§ **Document segment**
=== Begin Enclosure ===

Find connection and healing at the library

3 years ago

In recent years, we’ve been reminded that gathering spaces are critical to the well-being of our citizens. While we didn’t know that we’d experience a pandemic together in our lifetime, we did prepare by creating a space perfectly suited for our recovery: our public library. A space to gather, learn, increase our skills, share ideas, tell our stories, and connect with another is not only meaningful, but it enriches our lives and helps us heal.We need our library. We need it integrated, community-focused, and full of hospitality for our citizens new and old, vacationers, and those searching for a new place to grow their families. It’s so much more than books on shelves. Our library is a living, changing organization that seeks continuous improvement and to be personally relevant to your life.

=== End Enclosure ===

§ **Excerpted data**

=== Begin Enclosure ===

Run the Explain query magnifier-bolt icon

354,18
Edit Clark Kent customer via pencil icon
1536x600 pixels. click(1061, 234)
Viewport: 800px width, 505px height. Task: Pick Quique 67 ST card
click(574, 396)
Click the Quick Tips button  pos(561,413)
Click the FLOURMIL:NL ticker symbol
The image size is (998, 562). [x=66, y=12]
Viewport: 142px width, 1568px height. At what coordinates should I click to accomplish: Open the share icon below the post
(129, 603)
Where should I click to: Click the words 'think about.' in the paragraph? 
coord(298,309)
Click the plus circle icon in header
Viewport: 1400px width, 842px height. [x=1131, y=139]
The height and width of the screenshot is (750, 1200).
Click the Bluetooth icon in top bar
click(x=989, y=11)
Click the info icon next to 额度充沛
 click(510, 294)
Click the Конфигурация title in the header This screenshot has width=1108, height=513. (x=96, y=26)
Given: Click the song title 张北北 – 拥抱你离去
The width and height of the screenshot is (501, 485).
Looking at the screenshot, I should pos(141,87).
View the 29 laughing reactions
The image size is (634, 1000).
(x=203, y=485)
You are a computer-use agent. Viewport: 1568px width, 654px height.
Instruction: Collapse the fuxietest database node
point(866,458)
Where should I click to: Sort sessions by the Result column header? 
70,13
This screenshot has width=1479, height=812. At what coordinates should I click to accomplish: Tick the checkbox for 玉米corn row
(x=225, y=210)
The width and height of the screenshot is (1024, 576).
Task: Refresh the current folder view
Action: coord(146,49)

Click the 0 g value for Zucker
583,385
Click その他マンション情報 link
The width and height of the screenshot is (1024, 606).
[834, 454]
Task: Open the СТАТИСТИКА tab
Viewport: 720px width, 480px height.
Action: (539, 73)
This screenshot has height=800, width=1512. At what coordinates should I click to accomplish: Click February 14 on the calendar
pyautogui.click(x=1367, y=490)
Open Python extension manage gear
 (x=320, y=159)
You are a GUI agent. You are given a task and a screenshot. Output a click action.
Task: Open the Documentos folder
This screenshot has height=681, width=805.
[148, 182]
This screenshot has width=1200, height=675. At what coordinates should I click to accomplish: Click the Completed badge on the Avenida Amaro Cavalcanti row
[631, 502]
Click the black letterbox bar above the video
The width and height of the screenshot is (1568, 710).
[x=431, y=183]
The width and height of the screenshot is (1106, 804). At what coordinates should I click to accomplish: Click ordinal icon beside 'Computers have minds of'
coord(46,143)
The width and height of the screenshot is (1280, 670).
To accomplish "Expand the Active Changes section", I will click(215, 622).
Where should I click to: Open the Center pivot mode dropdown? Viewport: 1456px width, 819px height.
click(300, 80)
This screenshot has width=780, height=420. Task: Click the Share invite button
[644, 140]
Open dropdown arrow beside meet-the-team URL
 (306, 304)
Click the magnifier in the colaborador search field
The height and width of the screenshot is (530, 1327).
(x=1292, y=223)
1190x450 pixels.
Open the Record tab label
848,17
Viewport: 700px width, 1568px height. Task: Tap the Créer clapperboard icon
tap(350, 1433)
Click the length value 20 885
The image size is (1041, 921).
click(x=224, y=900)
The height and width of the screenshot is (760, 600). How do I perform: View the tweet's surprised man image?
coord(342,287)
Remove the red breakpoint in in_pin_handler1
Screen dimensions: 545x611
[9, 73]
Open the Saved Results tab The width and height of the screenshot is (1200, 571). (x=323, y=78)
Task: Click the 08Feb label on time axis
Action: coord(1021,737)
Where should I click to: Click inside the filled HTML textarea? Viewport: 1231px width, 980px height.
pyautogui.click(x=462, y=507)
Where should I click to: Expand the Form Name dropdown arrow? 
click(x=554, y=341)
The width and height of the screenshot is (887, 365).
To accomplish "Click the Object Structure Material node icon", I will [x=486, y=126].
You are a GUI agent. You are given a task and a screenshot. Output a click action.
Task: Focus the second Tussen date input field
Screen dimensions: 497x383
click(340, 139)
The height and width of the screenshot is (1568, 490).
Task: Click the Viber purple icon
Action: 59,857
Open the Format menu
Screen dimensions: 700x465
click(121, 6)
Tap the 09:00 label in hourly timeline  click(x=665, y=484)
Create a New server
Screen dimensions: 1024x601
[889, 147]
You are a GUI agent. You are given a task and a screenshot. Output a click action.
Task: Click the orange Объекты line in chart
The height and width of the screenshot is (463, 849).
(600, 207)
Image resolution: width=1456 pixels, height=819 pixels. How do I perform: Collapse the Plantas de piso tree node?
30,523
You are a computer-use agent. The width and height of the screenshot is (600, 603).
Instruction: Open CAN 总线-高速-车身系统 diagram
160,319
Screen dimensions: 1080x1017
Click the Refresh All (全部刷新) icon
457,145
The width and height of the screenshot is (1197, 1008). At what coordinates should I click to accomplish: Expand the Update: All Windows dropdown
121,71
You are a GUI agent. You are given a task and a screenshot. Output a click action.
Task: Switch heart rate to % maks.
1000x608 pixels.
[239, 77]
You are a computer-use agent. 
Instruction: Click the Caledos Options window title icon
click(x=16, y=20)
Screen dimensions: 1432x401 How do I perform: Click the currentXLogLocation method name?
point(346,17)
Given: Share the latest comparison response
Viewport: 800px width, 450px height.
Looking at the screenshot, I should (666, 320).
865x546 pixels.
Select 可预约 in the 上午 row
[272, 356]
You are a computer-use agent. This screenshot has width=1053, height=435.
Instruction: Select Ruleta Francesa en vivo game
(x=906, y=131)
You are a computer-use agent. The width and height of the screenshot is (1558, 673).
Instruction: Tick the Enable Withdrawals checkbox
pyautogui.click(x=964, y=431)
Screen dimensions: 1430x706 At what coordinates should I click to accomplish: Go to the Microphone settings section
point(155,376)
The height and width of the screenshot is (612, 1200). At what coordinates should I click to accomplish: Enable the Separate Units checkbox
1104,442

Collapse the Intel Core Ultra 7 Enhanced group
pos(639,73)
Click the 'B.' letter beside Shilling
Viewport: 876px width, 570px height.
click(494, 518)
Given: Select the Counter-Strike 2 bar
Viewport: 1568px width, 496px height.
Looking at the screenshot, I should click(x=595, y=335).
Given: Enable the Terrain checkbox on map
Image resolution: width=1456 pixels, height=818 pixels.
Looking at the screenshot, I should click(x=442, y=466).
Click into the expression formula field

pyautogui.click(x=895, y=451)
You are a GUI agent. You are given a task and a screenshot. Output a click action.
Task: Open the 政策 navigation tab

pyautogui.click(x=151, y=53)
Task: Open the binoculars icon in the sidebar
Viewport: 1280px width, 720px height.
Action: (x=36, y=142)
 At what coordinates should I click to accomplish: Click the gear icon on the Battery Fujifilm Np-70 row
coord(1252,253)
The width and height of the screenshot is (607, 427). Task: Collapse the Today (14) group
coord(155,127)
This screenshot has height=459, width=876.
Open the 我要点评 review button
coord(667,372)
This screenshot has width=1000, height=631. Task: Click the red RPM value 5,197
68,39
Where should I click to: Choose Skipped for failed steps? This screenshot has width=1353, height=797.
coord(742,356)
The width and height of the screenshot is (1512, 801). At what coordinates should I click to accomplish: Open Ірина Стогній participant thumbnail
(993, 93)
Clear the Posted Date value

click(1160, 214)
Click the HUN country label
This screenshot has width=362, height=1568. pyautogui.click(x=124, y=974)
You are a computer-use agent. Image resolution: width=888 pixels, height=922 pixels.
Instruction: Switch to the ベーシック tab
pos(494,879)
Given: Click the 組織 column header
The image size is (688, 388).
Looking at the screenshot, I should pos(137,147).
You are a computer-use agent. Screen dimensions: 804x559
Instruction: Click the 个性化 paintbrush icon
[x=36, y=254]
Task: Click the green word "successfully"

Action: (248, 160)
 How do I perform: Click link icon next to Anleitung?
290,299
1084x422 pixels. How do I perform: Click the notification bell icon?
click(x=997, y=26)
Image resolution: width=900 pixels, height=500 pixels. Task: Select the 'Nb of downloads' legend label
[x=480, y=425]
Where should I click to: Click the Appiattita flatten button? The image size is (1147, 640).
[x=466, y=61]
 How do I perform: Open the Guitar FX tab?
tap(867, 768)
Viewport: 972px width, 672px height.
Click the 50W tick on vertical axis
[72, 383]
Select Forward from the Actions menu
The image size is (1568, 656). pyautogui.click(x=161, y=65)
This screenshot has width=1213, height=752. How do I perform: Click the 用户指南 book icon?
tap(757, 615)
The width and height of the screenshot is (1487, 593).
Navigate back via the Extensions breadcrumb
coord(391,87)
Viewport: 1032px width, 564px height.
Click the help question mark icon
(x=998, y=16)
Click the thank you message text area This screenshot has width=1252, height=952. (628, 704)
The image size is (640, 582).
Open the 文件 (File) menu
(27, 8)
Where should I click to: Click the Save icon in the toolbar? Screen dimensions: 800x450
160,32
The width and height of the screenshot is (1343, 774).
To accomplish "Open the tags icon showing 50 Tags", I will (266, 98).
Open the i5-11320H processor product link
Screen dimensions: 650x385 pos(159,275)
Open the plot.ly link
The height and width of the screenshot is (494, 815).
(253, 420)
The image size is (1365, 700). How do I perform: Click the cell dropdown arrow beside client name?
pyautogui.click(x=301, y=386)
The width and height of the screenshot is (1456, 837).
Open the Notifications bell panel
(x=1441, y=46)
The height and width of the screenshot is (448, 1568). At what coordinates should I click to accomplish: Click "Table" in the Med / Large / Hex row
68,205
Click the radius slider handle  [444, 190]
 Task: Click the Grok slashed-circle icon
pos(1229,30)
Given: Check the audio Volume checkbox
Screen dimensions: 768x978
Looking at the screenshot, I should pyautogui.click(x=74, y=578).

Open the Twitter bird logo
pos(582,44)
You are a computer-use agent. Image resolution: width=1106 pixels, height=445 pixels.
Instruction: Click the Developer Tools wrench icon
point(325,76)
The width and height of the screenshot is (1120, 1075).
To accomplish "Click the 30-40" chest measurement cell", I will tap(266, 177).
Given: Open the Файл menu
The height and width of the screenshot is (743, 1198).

=== End Enclosure ===

§ **Problems to solve**
a. Can you return, word for word, the part of the library passage that opens with the words containing "3 years ago" and closes with "to your life."?
b. Answer these about the library passage:
(i) How long ago was it posted?
(ii) What space does it say was created to suit our recovery?
(iii) What kind of organization does it call the library?
These records have nothing to do with the library passage.

§ **Answers to this exercise**
a.
3 years ago

In recent years, we’ve been reminded that gathering spaces are critical to the well-being of our citizens. While we didn’t know that we’d experience a pandemic together in our lifetime, we did prepare by creating a space perfectly suited for our recovery: our public library. A space to gather, learn, increase our skills, share ideas, tell our stories, and connect with another is not only meaningful, but it enriches our lives and helps us heal.We need our library. We need it integrated, community-focused, and full of hospitality for our citizens new and old, vacationers, and those searching for a new place to grow their families. It’s so much more than books on shelves. Our library is a living, changing organization that seeks continuous improvement and to be personally relevant to your life.

b.
(i) 3 years ago
(ii) Our public library
(iii) A living, changing organization that seeks continuous improvement and to be personally relevant to your life